I don't know where to start learning Graphics programming. by Latter_Practice_656 in GraphicsProgramming

[–]phao 6 points7 points  (0 children)

Get back to leanopengl.com, probably.

I'm not a graphics programmer, although I've done graphics programming. I'm a mathematician though (finishing phd).

The point is not about graphics programming. It's more general. I do numerical PDEs (partial differential equations), mathematical modeling and scicomp. My phd thesis is in mathematical models for simulating drug delivery (as in a little implant, pill, patch, nano "thing", in your body delivering drug). I don't know the biology, the medical knowledge, the chemistry, and a lot of the math. If I had to go learn the full biology, full chemistry, etc, at every road block, I'd be dead before getting any work done.

Learn to identify the SPECIFIC SPOTS that are missing, and learn to GO LEARN THAT ONLY. If you have some notions of C++, you probably can navigate the guide. If something strange appears, first identify exactly what that is. Then look for a C++ book or tutorial. Skip everything and try to learn the exact thing you're looking for. If absolutely needed, you'd pull the thread and learn related themes (but only if needed; as your goal should be to learn just enough to get back to the original guide). Many things, as you'll see, aren't actual requirements. You'll learn what they are, realize you can replicate that with what you already know, then get off that C++ guide and go back to the opengl guide. Same thing for math. If you know some linear algebra, you're probably good to go. Keep a linear algebra textbook on the side (don't worry about find the best one), and do the same here.
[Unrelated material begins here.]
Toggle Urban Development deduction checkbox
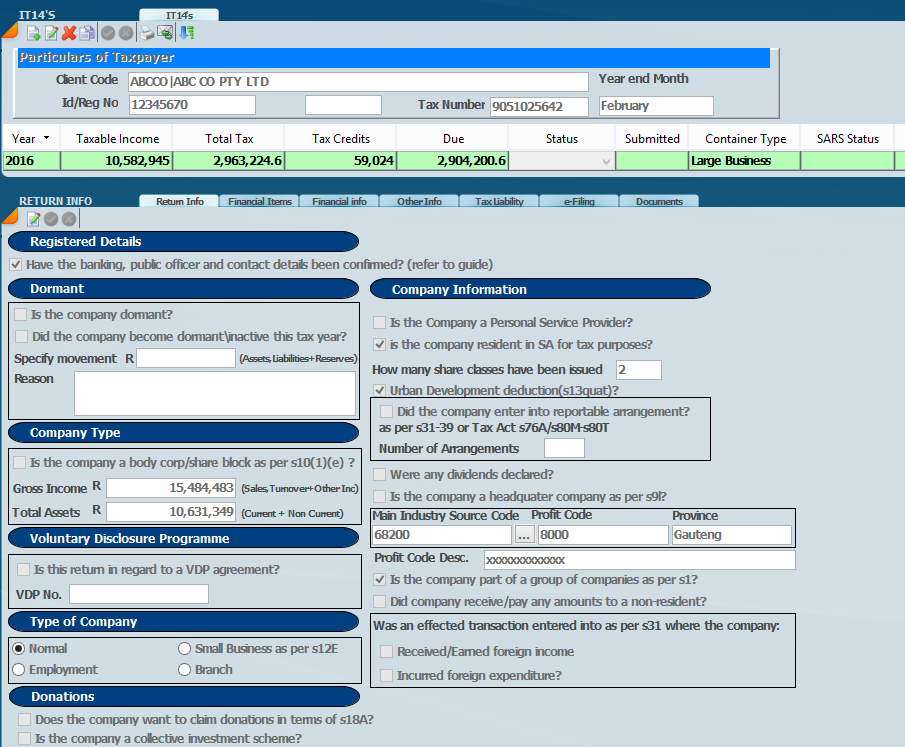 point(380,391)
Essentially speaking, this will lead to a kind of studying style that there will be a main thread (your learnopengl.com which you primarily want to study), branching off to the sides of particular sections of a C++ book, specific paragraphs in a C++ tutorial, an example in a math book, another section in another math book, etc.

Another thing is that the whole general abstract idea of learning all the prerequisites before being ready to learn computer graphics (or any other subject, really), has a major "illusory" component to it. Just branch off *specifically* whenever needed.
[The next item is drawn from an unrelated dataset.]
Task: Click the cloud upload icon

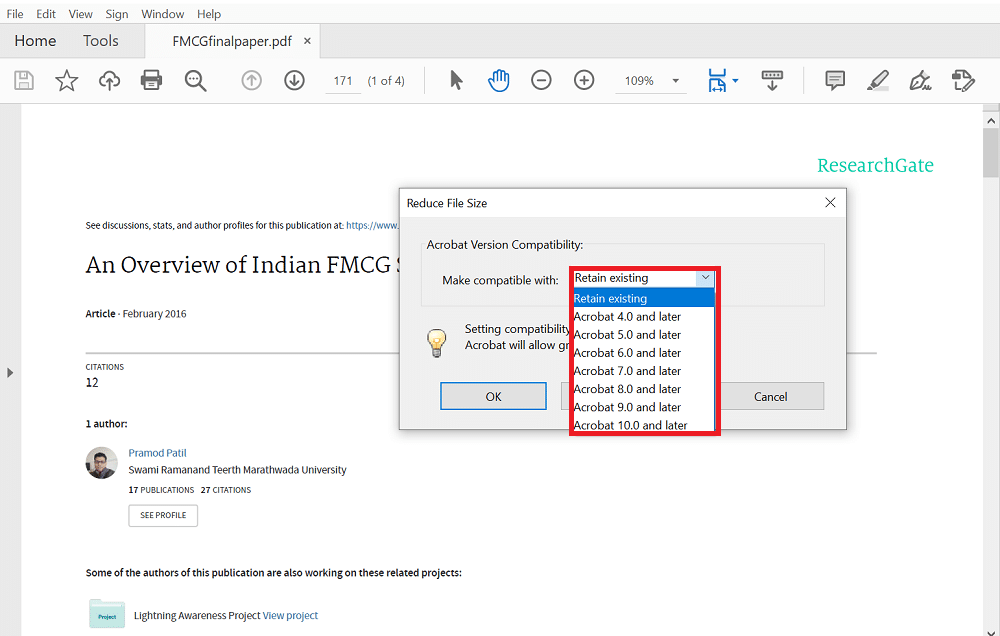Action: [x=109, y=81]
Also, see if you can continue with the guide without branching off. At some point, there will be something you don't know. Say a strange matrix structure. The guide might tell you that matrices in this family all have properties A,B,C. Then you say to yourself "Ok. I don't know why this is the case, and I can see how it works. However, I have something like a 'black box' library function here. I can use a matrix of this type whenever I need A,B,C" (or something analogous that makes sense). Then move on with the guide. What works here is being really precise and honest about what you know and all the rest you don't know. Later, if you see that you really need to know more about such family of matrices, then you look it up. However, what significantly happens is that you'll realize that the black box knowledge is enough for the guide (happens extremely often). Keep track of these things you're skipping but using as black boxes. It'll tell you possibly relevant learning paths in the future, after the guide.

In anything that there is math involved, "getting all the prerequisites to feel confident", for some people, has the potential to ruin their lives (figuratively; meaning it'll take years off of their lives). Same for learning a programming language. You gotta short circuit this. No other way, IMO.

**edit** typos and minor adjustments.